_ABOUT THIS TASK:_ The records that follow should be copied in full, exactly as they read.

Collected data entries

----

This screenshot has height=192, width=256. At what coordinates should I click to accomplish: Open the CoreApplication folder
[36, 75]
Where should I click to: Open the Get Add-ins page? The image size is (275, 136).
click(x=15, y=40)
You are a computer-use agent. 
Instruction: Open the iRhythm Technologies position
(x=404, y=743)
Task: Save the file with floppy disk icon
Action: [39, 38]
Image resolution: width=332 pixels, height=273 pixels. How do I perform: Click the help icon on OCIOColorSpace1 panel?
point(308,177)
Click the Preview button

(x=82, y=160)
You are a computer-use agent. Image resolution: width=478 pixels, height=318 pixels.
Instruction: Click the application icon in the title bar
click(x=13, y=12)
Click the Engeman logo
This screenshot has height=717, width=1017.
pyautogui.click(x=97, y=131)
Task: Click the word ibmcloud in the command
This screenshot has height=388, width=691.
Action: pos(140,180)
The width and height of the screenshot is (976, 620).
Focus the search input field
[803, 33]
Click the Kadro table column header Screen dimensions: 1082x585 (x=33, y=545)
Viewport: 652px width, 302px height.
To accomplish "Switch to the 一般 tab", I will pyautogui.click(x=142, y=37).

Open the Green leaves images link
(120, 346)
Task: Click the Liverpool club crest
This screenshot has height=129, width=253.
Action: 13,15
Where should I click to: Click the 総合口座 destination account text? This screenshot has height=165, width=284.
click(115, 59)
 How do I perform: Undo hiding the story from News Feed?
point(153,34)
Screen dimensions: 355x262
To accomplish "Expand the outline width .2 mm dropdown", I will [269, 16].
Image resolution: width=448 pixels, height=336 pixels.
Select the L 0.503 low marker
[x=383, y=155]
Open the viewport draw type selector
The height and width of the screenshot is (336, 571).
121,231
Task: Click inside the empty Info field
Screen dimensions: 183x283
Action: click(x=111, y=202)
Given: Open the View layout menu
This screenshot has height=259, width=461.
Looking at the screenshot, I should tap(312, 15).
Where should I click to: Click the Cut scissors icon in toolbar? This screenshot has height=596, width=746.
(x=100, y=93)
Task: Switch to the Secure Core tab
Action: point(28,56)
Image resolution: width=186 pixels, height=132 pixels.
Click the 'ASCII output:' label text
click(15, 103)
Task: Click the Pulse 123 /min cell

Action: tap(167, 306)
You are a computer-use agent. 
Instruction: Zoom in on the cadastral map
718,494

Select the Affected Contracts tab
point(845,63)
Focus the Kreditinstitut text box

----

_EXERCISE RESPONSE:_
This screenshot has height=192, width=256. At what coordinates should I click to accomplish: Open the CoreApplication folder
[36, 75]
Where should I click to: Open the Get Add-ins page? The image size is (275, 136).
click(x=15, y=40)
You are a computer-use agent. 
Instruction: Open the iRhythm Technologies position
(x=404, y=743)
Task: Save the file with floppy disk icon
Action: [39, 38]
Image resolution: width=332 pixels, height=273 pixels. How do I perform: Click the help icon on OCIOColorSpace1 panel?
point(308,177)
Click the Preview button

(x=82, y=160)
You are a computer-use agent. Image resolution: width=478 pixels, height=318 pixels.
Instruction: Click the application icon in the title bar
click(x=13, y=12)
Click the Engeman logo
This screenshot has height=717, width=1017.
pyautogui.click(x=97, y=131)
Task: Click the word ibmcloud in the command
This screenshot has height=388, width=691.
Action: pos(140,180)
The width and height of the screenshot is (976, 620).
Focus the search input field
[803, 33]
Click the Kadro table column header Screen dimensions: 1082x585 (x=33, y=545)
Viewport: 652px width, 302px height.
To accomplish "Switch to the 一般 tab", I will pyautogui.click(x=142, y=37).

Open the Green leaves images link
(120, 346)
Task: Click the Liverpool club crest
This screenshot has height=129, width=253.
Action: 13,15
Where should I click to: Click the 総合口座 destination account text? This screenshot has height=165, width=284.
click(115, 59)
 How do I perform: Undo hiding the story from News Feed?
point(153,34)
Screen dimensions: 355x262
To accomplish "Expand the outline width .2 mm dropdown", I will [269, 16].
Image resolution: width=448 pixels, height=336 pixels.
Select the L 0.503 low marker
[x=383, y=155]
Open the viewport draw type selector
The height and width of the screenshot is (336, 571).
121,231
Task: Click inside the empty Info field
Screen dimensions: 183x283
Action: click(x=111, y=202)
Given: Open the View layout menu
This screenshot has height=259, width=461.
Looking at the screenshot, I should tap(312, 15).
Where should I click to: Click the Cut scissors icon in toolbar? This screenshot has height=596, width=746.
(x=100, y=93)
Task: Switch to the Secure Core tab
Action: point(28,56)
Image resolution: width=186 pixels, height=132 pixels.
Click the 'ASCII output:' label text
click(15, 103)
Task: Click the Pulse 123 /min cell

Action: tap(167, 306)
You are a computer-use agent. 
Instruction: Zoom in on the cadastral map
718,494

Select the Affected Contracts tab
point(845,63)
Focus the Kreditinstitut text box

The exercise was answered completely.